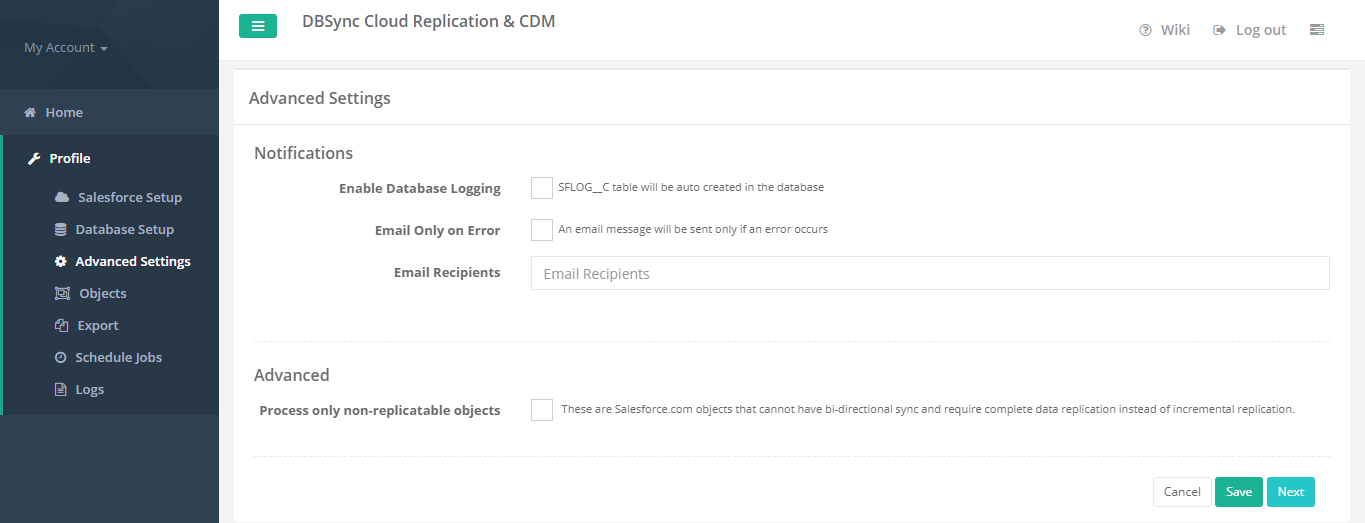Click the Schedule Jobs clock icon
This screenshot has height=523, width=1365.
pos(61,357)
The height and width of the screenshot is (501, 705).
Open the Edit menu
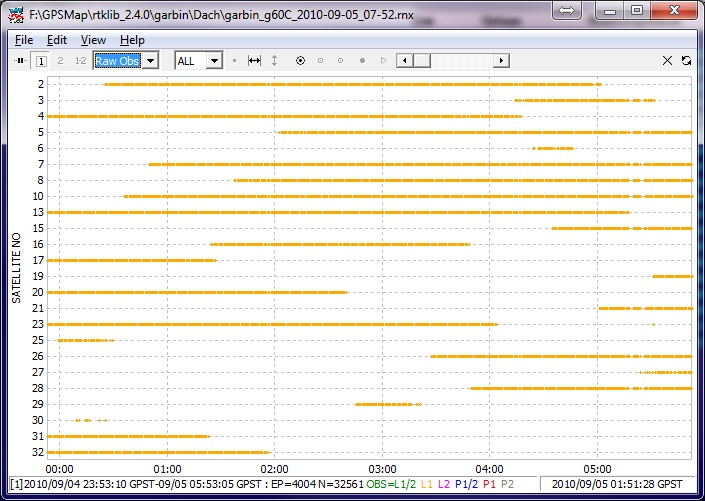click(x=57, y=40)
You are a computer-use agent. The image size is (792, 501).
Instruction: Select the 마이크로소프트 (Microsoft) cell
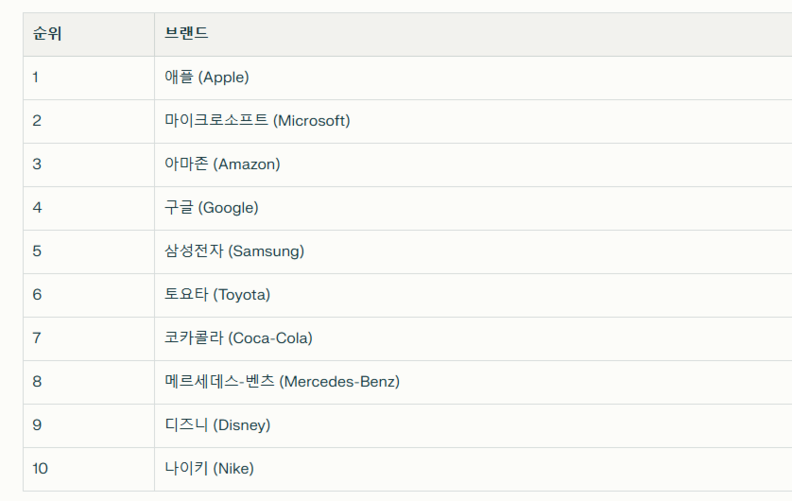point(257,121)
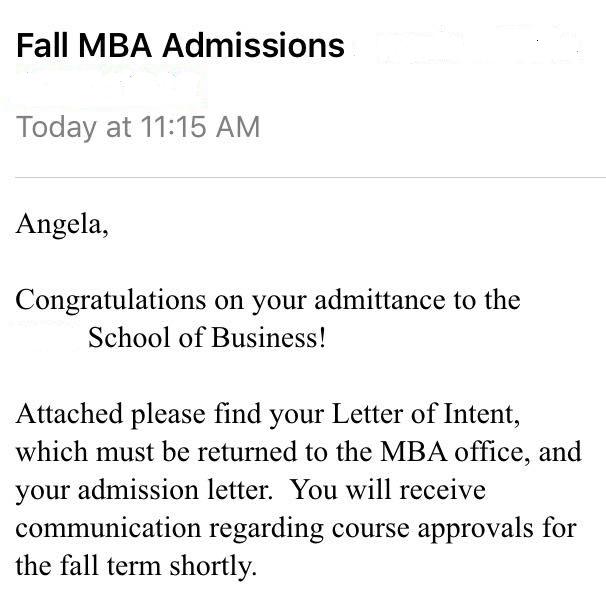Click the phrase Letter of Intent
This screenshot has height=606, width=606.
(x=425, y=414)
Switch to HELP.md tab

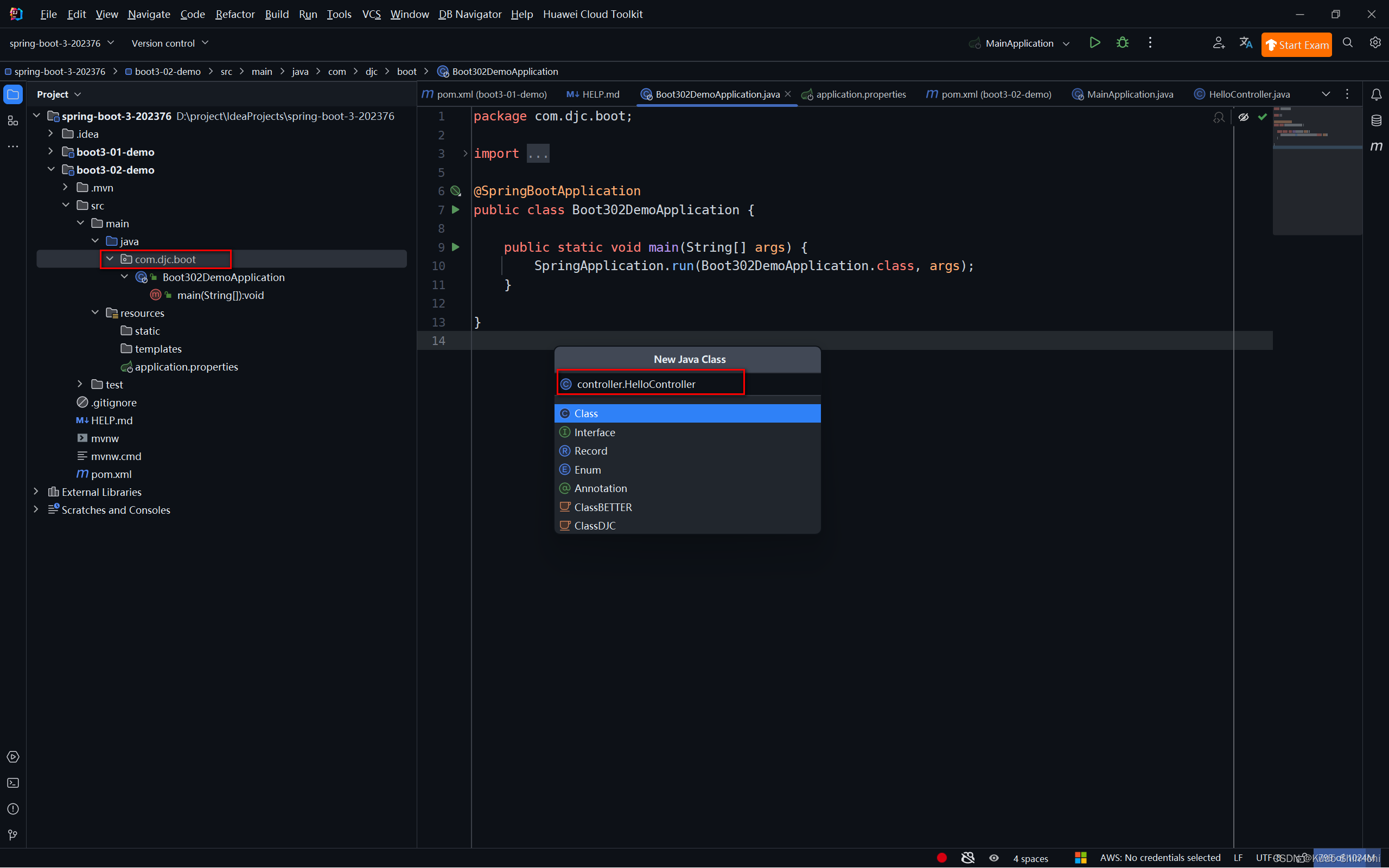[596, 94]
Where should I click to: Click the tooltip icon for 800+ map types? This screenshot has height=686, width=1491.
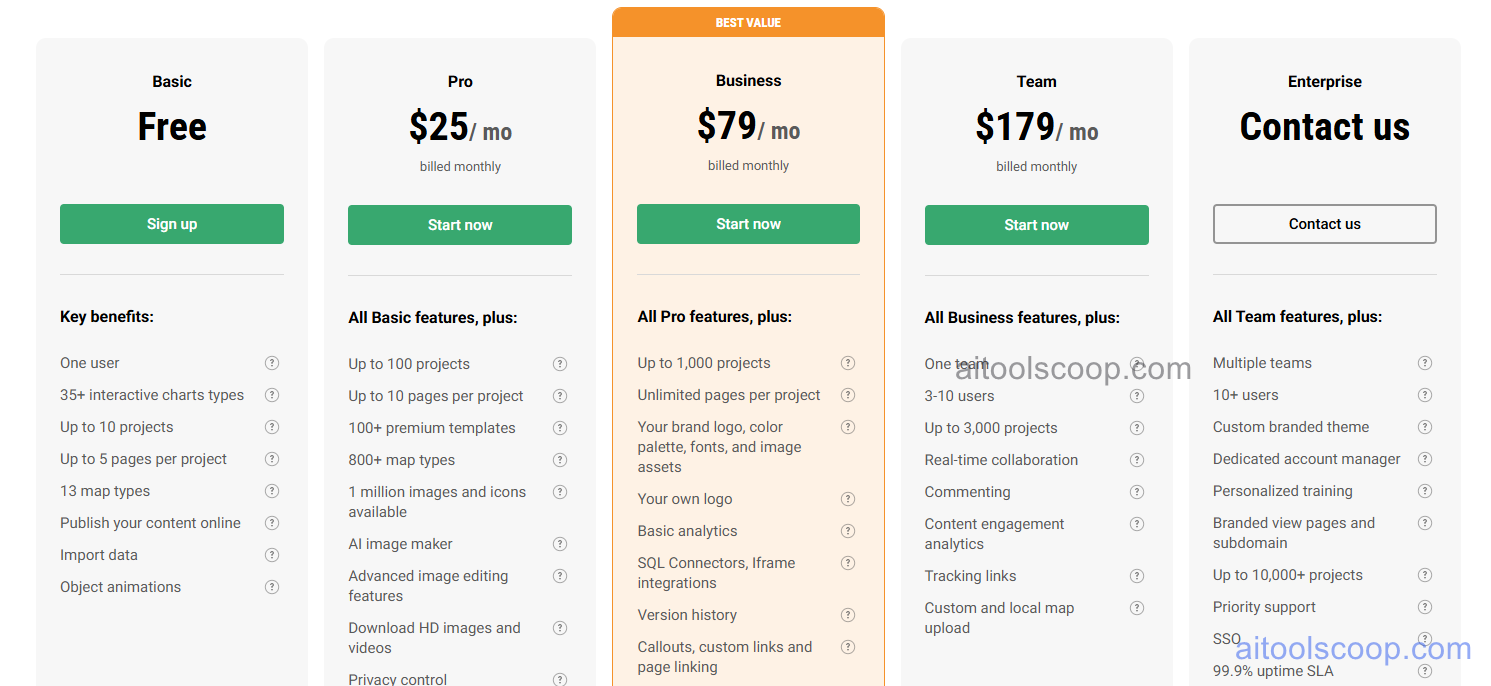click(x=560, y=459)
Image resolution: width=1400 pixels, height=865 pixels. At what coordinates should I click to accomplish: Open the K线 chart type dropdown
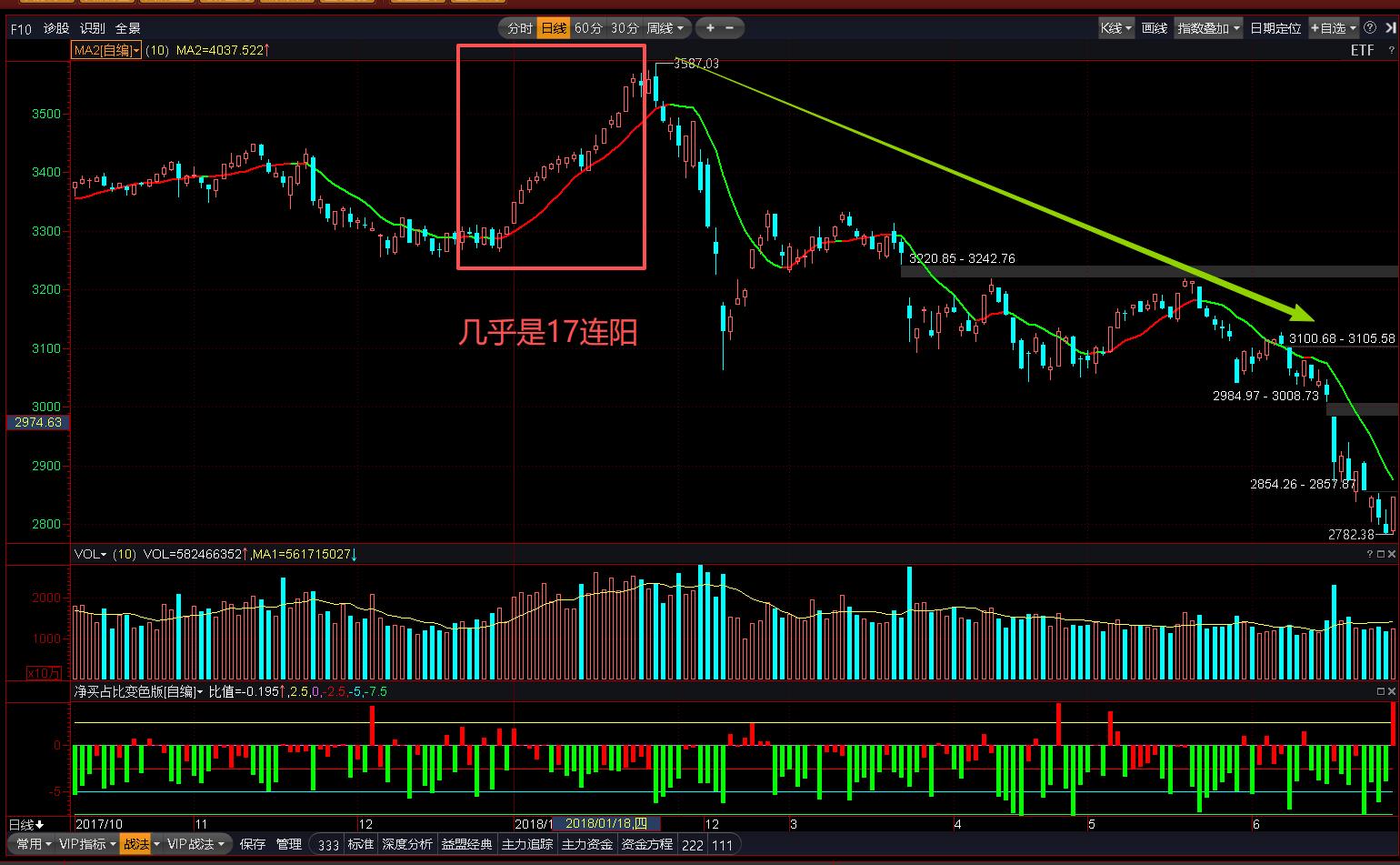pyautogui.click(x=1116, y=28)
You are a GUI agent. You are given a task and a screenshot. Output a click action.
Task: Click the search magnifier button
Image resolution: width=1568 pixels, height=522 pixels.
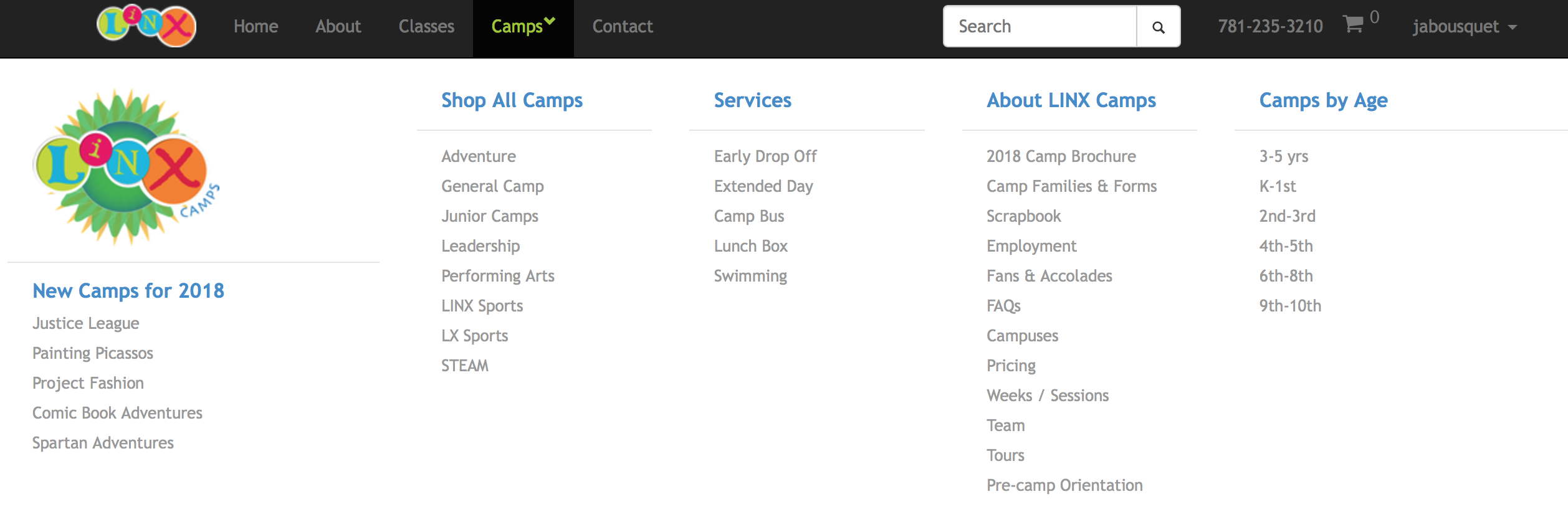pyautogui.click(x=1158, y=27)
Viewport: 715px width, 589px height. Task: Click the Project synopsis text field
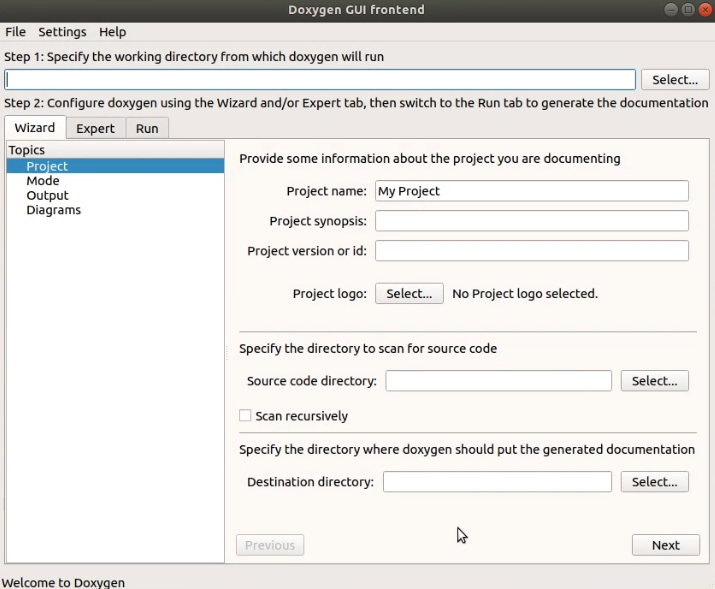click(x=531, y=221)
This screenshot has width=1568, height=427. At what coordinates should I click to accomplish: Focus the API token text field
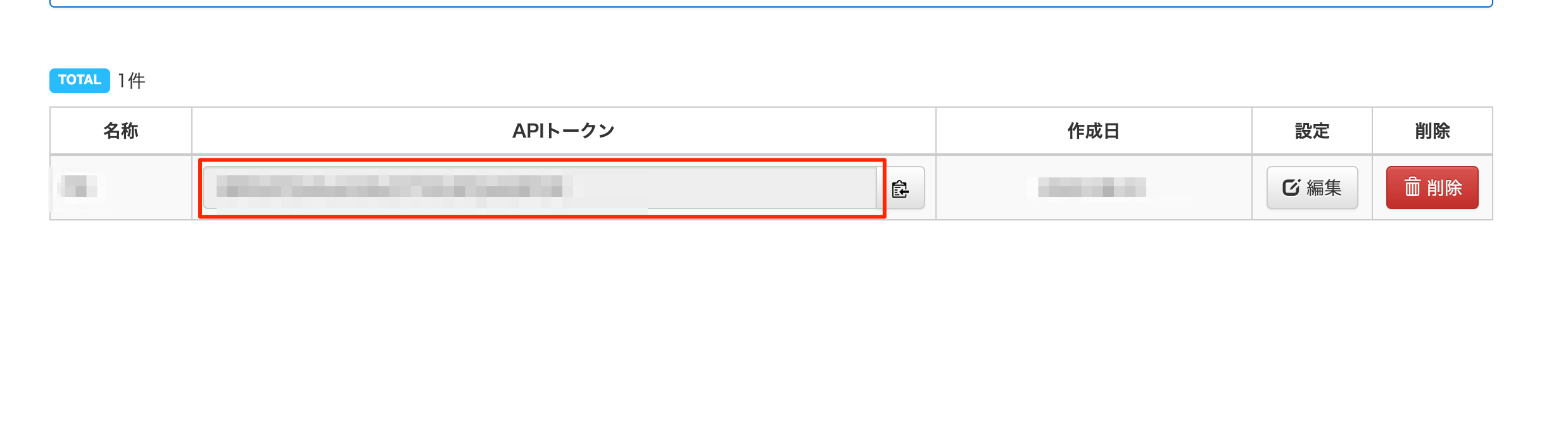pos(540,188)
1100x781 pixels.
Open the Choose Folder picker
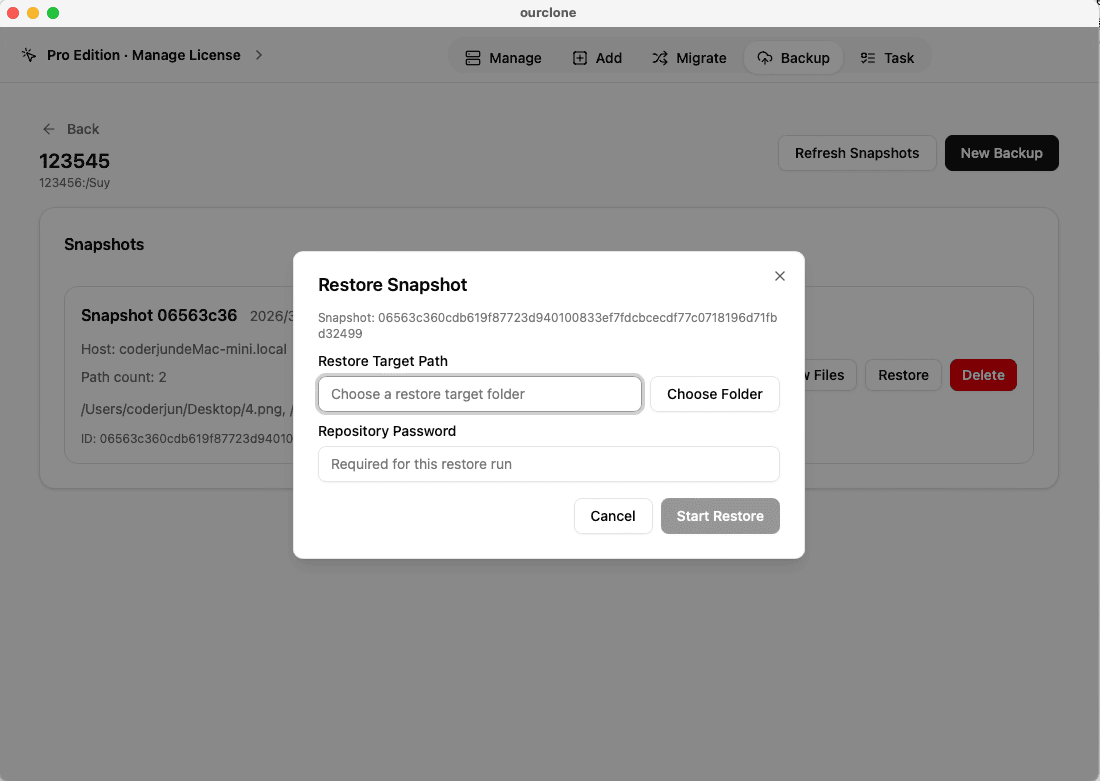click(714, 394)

## Aim of the task
Return each line of the entries that holds the string "agent".

## Output below
You are a computer-use agent. The image size is (792, 501).
You are a GUI agent. You are given a task and a screenshot. Output a click action.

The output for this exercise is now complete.